* [Data extract]:
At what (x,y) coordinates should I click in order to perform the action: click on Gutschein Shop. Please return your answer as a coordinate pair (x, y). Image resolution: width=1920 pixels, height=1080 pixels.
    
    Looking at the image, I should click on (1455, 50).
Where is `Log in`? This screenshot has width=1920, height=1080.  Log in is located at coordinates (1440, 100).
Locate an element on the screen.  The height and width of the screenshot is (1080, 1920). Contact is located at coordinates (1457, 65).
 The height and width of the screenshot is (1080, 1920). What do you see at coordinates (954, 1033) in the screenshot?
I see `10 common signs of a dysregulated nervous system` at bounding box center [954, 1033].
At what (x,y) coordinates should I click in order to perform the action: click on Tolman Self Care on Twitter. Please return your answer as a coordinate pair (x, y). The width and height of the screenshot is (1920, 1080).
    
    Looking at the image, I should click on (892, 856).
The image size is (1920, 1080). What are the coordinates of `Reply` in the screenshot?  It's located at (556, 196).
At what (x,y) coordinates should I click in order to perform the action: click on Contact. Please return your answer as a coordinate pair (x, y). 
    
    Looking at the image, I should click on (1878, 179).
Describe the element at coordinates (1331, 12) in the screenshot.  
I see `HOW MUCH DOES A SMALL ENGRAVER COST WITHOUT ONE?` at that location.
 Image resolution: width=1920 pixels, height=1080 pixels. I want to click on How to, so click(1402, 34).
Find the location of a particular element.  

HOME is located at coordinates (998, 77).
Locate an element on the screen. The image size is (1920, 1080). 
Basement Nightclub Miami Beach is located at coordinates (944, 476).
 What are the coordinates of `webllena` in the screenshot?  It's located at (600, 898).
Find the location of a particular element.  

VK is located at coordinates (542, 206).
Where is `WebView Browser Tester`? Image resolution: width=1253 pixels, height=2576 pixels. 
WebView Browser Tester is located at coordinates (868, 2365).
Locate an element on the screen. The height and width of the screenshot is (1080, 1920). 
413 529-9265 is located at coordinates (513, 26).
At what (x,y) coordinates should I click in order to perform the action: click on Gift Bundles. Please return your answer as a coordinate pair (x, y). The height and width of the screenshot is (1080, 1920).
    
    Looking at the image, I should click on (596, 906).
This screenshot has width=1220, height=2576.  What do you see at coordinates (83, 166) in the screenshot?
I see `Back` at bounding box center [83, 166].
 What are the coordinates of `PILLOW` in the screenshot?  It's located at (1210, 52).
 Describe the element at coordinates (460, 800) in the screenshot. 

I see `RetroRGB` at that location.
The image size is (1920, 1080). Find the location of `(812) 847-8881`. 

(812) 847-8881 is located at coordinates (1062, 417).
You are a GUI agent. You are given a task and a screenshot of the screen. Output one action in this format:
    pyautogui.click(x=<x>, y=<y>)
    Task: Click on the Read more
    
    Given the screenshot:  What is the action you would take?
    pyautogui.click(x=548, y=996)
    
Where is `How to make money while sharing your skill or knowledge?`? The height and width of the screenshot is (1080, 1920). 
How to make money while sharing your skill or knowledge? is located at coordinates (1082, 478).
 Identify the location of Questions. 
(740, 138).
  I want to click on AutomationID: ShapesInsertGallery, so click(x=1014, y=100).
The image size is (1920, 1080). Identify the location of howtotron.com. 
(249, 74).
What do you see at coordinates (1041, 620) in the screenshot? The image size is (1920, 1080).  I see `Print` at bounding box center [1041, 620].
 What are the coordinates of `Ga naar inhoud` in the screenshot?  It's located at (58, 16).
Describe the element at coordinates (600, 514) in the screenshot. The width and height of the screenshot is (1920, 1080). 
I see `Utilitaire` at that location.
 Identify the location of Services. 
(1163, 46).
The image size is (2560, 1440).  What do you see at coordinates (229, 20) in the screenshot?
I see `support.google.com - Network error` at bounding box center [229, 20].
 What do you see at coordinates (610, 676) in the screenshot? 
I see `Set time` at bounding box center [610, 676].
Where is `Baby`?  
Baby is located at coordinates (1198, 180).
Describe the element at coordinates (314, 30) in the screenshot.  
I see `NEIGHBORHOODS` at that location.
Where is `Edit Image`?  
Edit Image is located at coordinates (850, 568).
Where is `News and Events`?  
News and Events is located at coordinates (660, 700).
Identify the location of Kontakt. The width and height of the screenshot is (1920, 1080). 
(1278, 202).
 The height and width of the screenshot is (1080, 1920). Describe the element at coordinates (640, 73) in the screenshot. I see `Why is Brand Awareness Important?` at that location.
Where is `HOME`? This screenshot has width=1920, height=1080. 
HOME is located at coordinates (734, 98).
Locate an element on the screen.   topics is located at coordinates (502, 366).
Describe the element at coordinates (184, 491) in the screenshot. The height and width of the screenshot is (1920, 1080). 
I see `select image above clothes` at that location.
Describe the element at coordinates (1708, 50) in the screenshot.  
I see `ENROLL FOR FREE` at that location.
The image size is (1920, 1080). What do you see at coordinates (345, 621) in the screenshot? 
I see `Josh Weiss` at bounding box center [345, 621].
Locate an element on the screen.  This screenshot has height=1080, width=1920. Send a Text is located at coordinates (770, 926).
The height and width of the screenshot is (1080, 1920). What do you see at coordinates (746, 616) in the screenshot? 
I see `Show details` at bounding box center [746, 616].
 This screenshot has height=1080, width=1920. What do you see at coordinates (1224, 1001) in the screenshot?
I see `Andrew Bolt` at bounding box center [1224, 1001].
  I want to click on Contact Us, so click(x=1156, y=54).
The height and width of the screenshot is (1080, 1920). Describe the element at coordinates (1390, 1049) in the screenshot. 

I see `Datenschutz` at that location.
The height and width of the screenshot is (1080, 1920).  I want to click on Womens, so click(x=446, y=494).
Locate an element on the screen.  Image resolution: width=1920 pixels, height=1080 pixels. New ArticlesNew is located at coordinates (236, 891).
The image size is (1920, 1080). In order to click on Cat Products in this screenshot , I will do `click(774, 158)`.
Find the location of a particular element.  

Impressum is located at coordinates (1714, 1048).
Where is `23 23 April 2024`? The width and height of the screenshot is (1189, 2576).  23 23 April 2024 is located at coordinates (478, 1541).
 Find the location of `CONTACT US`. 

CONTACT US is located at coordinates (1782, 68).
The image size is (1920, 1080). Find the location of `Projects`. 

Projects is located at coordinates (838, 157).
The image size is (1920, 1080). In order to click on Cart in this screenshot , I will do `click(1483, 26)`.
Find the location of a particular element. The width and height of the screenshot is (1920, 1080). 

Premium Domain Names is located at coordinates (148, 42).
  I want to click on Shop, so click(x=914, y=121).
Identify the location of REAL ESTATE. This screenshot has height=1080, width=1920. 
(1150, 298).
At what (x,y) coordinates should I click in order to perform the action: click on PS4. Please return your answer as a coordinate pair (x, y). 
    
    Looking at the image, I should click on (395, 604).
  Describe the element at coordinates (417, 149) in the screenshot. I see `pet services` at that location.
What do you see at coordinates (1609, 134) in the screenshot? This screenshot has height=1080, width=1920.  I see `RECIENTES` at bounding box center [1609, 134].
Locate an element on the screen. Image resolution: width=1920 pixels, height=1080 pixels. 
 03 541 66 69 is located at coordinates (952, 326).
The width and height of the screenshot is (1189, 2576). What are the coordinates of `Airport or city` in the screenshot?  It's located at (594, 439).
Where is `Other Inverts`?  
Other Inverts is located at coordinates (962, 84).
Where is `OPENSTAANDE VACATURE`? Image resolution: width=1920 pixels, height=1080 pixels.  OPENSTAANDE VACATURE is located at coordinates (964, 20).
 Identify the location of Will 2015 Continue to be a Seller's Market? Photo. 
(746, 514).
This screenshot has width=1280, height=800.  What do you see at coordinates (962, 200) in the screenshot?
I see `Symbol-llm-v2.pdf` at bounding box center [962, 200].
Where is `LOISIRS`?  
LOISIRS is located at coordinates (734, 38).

* [Exercise directions]:
Rewrite all of the material above, changing every "Locate an element on the screen" to "Point out an element on the screen" and leaving everything else as it is.

* [Solution for this problem]:
At what (x,y) coordinates should I click in order to perform the action: click on Gutschein Shop. Please return your answer as a coordinate pair (x, y). Image resolution: width=1920 pixels, height=1080 pixels.
    
    Looking at the image, I should click on (1455, 50).
Where is `Log in`? This screenshot has width=1920, height=1080.  Log in is located at coordinates (1440, 100).
Point out an element on the screen.  The height and width of the screenshot is (1080, 1920). Contact is located at coordinates (1457, 65).
 The height and width of the screenshot is (1080, 1920). What do you see at coordinates (954, 1033) in the screenshot?
I see `10 common signs of a dysregulated nervous system` at bounding box center [954, 1033].
At what (x,y) coordinates should I click in order to perform the action: click on Tolman Self Care on Twitter. Please return your answer as a coordinate pair (x, y). The width and height of the screenshot is (1920, 1080).
    
    Looking at the image, I should click on (892, 856).
The image size is (1920, 1080). What are the coordinates of `Reply` in the screenshot?  It's located at (556, 196).
At what (x,y) coordinates should I click in order to perform the action: click on Contact. Please return your answer as a coordinate pair (x, y). 
    
    Looking at the image, I should click on (1878, 179).
Describe the element at coordinates (1331, 12) in the screenshot.  
I see `HOW MUCH DOES A SMALL ENGRAVER COST WITHOUT ONE?` at that location.
 Image resolution: width=1920 pixels, height=1080 pixels. I want to click on How to, so click(1402, 34).
Find the location of a particular element.  

HOME is located at coordinates (998, 77).
Point out an element on the screen. The image size is (1920, 1080). 
Basement Nightclub Miami Beach is located at coordinates (944, 476).
 What are the coordinates of `webllena` in the screenshot?  It's located at (600, 898).
Find the location of a particular element.  

VK is located at coordinates (542, 206).
Where is `WebView Browser Tester`? Image resolution: width=1253 pixels, height=2576 pixels. 
WebView Browser Tester is located at coordinates (868, 2365).
Point out an element on the screen. The height and width of the screenshot is (1080, 1920). 
413 529-9265 is located at coordinates (513, 26).
At what (x,y) coordinates should I click in order to perform the action: click on Gift Bundles. Please return your answer as a coordinate pair (x, y). The height and width of the screenshot is (1080, 1920).
    
    Looking at the image, I should click on (596, 906).
This screenshot has width=1220, height=2576.  What do you see at coordinates (83, 166) in the screenshot?
I see `Back` at bounding box center [83, 166].
 What are the coordinates of `PILLOW` in the screenshot?  It's located at (1210, 52).
 Describe the element at coordinates (460, 800) in the screenshot. 

I see `RetroRGB` at that location.
The image size is (1920, 1080). Find the location of `(812) 847-8881`. 

(812) 847-8881 is located at coordinates (1062, 417).
You are a GUI agent. You are given a task and a screenshot of the screen. Output one action in this format:
    pyautogui.click(x=<x>, y=<y>)
    Task: Click on the Read more
    
    Given the screenshot:  What is the action you would take?
    pyautogui.click(x=548, y=996)
    
Where is `How to make money while sharing your skill or knowledge?`? The height and width of the screenshot is (1080, 1920). 
How to make money while sharing your skill or knowledge? is located at coordinates (1082, 478).
 Identify the location of Questions. 
(740, 138).
  I want to click on AutomationID: ShapesInsertGallery, so click(x=1014, y=100).
The image size is (1920, 1080). Identify the location of howtotron.com. 
(249, 74).
What do you see at coordinates (1041, 620) in the screenshot? The image size is (1920, 1080).  I see `Print` at bounding box center [1041, 620].
 What are the coordinates of `Ga naar inhoud` in the screenshot?  It's located at (58, 16).
Describe the element at coordinates (600, 514) in the screenshot. The width and height of the screenshot is (1920, 1080). 
I see `Utilitaire` at that location.
 Identify the location of Services. 
(1163, 46).
The image size is (2560, 1440).  What do you see at coordinates (229, 20) in the screenshot?
I see `support.google.com - Network error` at bounding box center [229, 20].
 What do you see at coordinates (610, 676) in the screenshot? 
I see `Set time` at bounding box center [610, 676].
Where is `Baby`?  
Baby is located at coordinates (1198, 180).
Describe the element at coordinates (314, 30) in the screenshot.  
I see `NEIGHBORHOODS` at that location.
Where is `Edit Image`?  
Edit Image is located at coordinates (850, 568).
Where is `News and Events`?  
News and Events is located at coordinates (660, 700).
Identify the location of Kontakt. The width and height of the screenshot is (1920, 1080). 
(1278, 202).
 The height and width of the screenshot is (1080, 1920). Describe the element at coordinates (640, 73) in the screenshot. I see `Why is Brand Awareness Important?` at that location.
Where is `HOME`? This screenshot has width=1920, height=1080. 
HOME is located at coordinates (734, 98).
Point out an element on the screen.   topics is located at coordinates (502, 366).
Describe the element at coordinates (184, 491) in the screenshot. The height and width of the screenshot is (1920, 1080). 
I see `select image above clothes` at that location.
Describe the element at coordinates (1708, 50) in the screenshot.  
I see `ENROLL FOR FREE` at that location.
The image size is (1920, 1080). What do you see at coordinates (345, 621) in the screenshot? 
I see `Josh Weiss` at bounding box center [345, 621].
Point out an element on the screen.  This screenshot has height=1080, width=1920. Send a Text is located at coordinates (770, 926).
The height and width of the screenshot is (1080, 1920). What do you see at coordinates (746, 616) in the screenshot? 
I see `Show details` at bounding box center [746, 616].
 This screenshot has height=1080, width=1920. What do you see at coordinates (1224, 1001) in the screenshot?
I see `Andrew Bolt` at bounding box center [1224, 1001].
  I want to click on Contact Us, so click(x=1156, y=54).
The height and width of the screenshot is (1080, 1920). Describe the element at coordinates (1390, 1049) in the screenshot. 

I see `Datenschutz` at that location.
The height and width of the screenshot is (1080, 1920).  I want to click on Womens, so click(x=446, y=494).
Point out an element on the screen.  Image resolution: width=1920 pixels, height=1080 pixels. New ArticlesNew is located at coordinates (236, 891).
The image size is (1920, 1080). In order to click on Cat Products in this screenshot , I will do `click(774, 158)`.
Find the location of a particular element.  

Impressum is located at coordinates (1714, 1048).
Where is `23 23 April 2024`? The width and height of the screenshot is (1189, 2576).  23 23 April 2024 is located at coordinates (478, 1541).
 Find the location of `CONTACT US`. 

CONTACT US is located at coordinates (1782, 68).
The image size is (1920, 1080). Find the location of `Projects`. 

Projects is located at coordinates (838, 157).
The image size is (1920, 1080). In order to click on Cart in this screenshot , I will do `click(1483, 26)`.
Find the location of a particular element. The width and height of the screenshot is (1920, 1080). 

Premium Domain Names is located at coordinates (148, 42).
  I want to click on Shop, so click(x=914, y=121).
Identify the location of REAL ESTATE. This screenshot has height=1080, width=1920. 
(1150, 298).
At what (x,y) coordinates should I click in order to perform the action: click on PS4. Please return your answer as a coordinate pair (x, y). 
    
    Looking at the image, I should click on (395, 604).
  Describe the element at coordinates (417, 149) in the screenshot. I see `pet services` at that location.
What do you see at coordinates (1609, 134) in the screenshot? This screenshot has height=1080, width=1920.  I see `RECIENTES` at bounding box center [1609, 134].
Point out an element on the screen. Image resolution: width=1920 pixels, height=1080 pixels. 
 03 541 66 69 is located at coordinates (952, 326).
The width and height of the screenshot is (1189, 2576). What are the coordinates of `Airport or city` in the screenshot?  It's located at (594, 439).
Where is `Other Inverts`?  
Other Inverts is located at coordinates (962, 84).
Where is `OPENSTAANDE VACATURE`? Image resolution: width=1920 pixels, height=1080 pixels.  OPENSTAANDE VACATURE is located at coordinates (964, 20).
 Identify the location of Will 2015 Continue to be a Seller's Market? Photo. 
(746, 514).
This screenshot has width=1280, height=800.  What do you see at coordinates (962, 200) in the screenshot?
I see `Symbol-llm-v2.pdf` at bounding box center [962, 200].
Where is `LOISIRS`?  
LOISIRS is located at coordinates (734, 38).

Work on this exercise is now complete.